■ TASK PROMPT: The data needs to be returned in full, exactly as it reads.

Stored data:
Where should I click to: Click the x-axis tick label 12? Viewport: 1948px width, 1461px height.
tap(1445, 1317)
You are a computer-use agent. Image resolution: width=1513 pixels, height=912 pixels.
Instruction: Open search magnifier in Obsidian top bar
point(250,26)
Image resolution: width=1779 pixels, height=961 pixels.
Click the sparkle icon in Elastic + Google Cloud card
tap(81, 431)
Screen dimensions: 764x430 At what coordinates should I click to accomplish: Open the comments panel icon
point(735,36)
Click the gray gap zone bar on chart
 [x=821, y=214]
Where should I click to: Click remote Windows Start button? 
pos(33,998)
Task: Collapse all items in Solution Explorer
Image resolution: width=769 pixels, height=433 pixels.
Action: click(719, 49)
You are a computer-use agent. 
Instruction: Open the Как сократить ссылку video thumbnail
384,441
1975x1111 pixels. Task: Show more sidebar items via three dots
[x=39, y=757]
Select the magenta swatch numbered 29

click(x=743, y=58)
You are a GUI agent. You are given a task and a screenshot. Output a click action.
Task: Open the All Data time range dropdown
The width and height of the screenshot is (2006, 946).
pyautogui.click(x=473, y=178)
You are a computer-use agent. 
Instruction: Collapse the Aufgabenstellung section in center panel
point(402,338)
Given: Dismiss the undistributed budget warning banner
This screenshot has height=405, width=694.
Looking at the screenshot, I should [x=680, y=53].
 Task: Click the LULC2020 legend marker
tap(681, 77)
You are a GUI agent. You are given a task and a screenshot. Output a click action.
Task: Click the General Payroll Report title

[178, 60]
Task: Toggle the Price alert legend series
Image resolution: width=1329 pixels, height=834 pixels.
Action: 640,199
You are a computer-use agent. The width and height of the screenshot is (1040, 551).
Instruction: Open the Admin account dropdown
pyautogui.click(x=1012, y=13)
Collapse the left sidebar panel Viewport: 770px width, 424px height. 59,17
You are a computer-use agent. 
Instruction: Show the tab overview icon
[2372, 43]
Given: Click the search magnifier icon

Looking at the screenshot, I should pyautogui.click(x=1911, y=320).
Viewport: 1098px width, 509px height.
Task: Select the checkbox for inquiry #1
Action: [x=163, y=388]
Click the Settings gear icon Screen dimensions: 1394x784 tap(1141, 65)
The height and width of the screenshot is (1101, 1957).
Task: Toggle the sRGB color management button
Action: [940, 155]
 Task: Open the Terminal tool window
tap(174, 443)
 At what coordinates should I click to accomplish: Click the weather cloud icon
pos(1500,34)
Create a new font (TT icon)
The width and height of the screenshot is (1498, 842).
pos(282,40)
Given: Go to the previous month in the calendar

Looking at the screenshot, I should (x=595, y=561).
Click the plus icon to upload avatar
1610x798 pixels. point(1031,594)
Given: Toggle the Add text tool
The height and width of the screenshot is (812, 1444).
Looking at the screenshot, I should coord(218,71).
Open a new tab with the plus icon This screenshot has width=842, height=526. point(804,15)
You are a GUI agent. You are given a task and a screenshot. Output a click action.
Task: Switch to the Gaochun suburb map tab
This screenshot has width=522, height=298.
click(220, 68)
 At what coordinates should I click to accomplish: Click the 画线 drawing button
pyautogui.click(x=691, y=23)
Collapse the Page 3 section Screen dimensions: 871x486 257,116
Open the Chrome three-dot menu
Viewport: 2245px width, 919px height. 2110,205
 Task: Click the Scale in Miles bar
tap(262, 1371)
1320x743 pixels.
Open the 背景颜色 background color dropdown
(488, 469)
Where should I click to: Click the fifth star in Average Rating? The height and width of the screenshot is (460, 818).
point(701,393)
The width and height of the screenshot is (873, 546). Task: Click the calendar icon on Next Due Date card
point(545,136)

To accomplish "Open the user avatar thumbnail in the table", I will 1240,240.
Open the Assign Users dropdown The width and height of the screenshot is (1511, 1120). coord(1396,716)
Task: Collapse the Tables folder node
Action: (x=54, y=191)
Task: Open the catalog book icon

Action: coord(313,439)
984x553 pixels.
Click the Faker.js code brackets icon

■ RESPONSE AREA:
Where should I click to: Click the x-axis tick label 12? Viewport: 1948px width, 1461px height.
tap(1445, 1317)
You are a computer-use agent. Image resolution: width=1513 pixels, height=912 pixels.
Instruction: Open search magnifier in Obsidian top bar
point(250,26)
Image resolution: width=1779 pixels, height=961 pixels.
Click the sparkle icon in Elastic + Google Cloud card
tap(81, 431)
Screen dimensions: 764x430 At what coordinates should I click to accomplish: Open the comments panel icon
point(735,36)
Click the gray gap zone bar on chart
 [x=821, y=214]
Where should I click to: Click remote Windows Start button? 
pos(33,998)
Task: Collapse all items in Solution Explorer
Image resolution: width=769 pixels, height=433 pixels.
Action: click(719, 49)
You are a computer-use agent. 
Instruction: Open the Как сократить ссылку video thumbnail
384,441
1975x1111 pixels. Task: Show more sidebar items via three dots
[x=39, y=757]
Select the magenta swatch numbered 29

click(x=743, y=58)
You are a GUI agent. You are given a task and a screenshot. Output a click action.
Task: Open the All Data time range dropdown
The width and height of the screenshot is (2006, 946).
pyautogui.click(x=473, y=178)
You are a computer-use agent. 
Instruction: Collapse the Aufgabenstellung section in center panel
point(402,338)
Given: Dismiss the undistributed budget warning banner
This screenshot has height=405, width=694.
Looking at the screenshot, I should [x=680, y=53].
 Task: Click the LULC2020 legend marker
tap(681, 77)
You are a GUI agent. You are given a task and a screenshot. Output a click action.
Task: Click the General Payroll Report title

[178, 60]
Task: Toggle the Price alert legend series
Image resolution: width=1329 pixels, height=834 pixels.
Action: 640,199
You are a computer-use agent. The width and height of the screenshot is (1040, 551).
Instruction: Open the Admin account dropdown
pyautogui.click(x=1012, y=13)
Collapse the left sidebar panel Viewport: 770px width, 424px height. 59,17
You are a computer-use agent. 
Instruction: Show the tab overview icon
[2372, 43]
Given: Click the search magnifier icon

Looking at the screenshot, I should pyautogui.click(x=1911, y=320).
Viewport: 1098px width, 509px height.
Task: Select the checkbox for inquiry #1
Action: [x=163, y=388]
Click the Settings gear icon Screen dimensions: 1394x784 tap(1141, 65)
The height and width of the screenshot is (1101, 1957).
Task: Toggle the sRGB color management button
Action: [940, 155]
 Task: Open the Terminal tool window
tap(174, 443)
 At what coordinates should I click to accomplish: Click the weather cloud icon
pos(1500,34)
Create a new font (TT icon)
The width and height of the screenshot is (1498, 842).
pos(282,40)
Given: Go to the previous month in the calendar

Looking at the screenshot, I should (x=595, y=561).
Click the plus icon to upload avatar
1610x798 pixels. point(1031,594)
Given: Toggle the Add text tool
The height and width of the screenshot is (812, 1444).
Looking at the screenshot, I should coord(218,71).
Open a new tab with the plus icon This screenshot has width=842, height=526. point(804,15)
You are a GUI agent. You are given a task and a screenshot. Output a click action.
Task: Switch to the Gaochun suburb map tab
This screenshot has width=522, height=298.
click(220, 68)
 At what coordinates should I click to accomplish: Click the 画线 drawing button
pyautogui.click(x=691, y=23)
Collapse the Page 3 section Screen dimensions: 871x486 257,116
Open the Chrome three-dot menu
Viewport: 2245px width, 919px height. 2110,205
 Task: Click the Scale in Miles bar
tap(262, 1371)
1320x743 pixels.
Open the 背景颜色 background color dropdown
(488, 469)
Where should I click to: Click the fifth star in Average Rating? The height and width of the screenshot is (460, 818).
point(701,393)
The width and height of the screenshot is (873, 546). Task: Click the calendar icon on Next Due Date card
point(545,136)

To accomplish "Open the user avatar thumbnail in the table", I will 1240,240.
Open the Assign Users dropdown The width and height of the screenshot is (1511, 1120). coord(1396,716)
Task: Collapse the Tables folder node
Action: (x=54, y=191)
Task: Open the catalog book icon

Action: coord(313,439)
984x553 pixels.
Click the Faker.js code brackets icon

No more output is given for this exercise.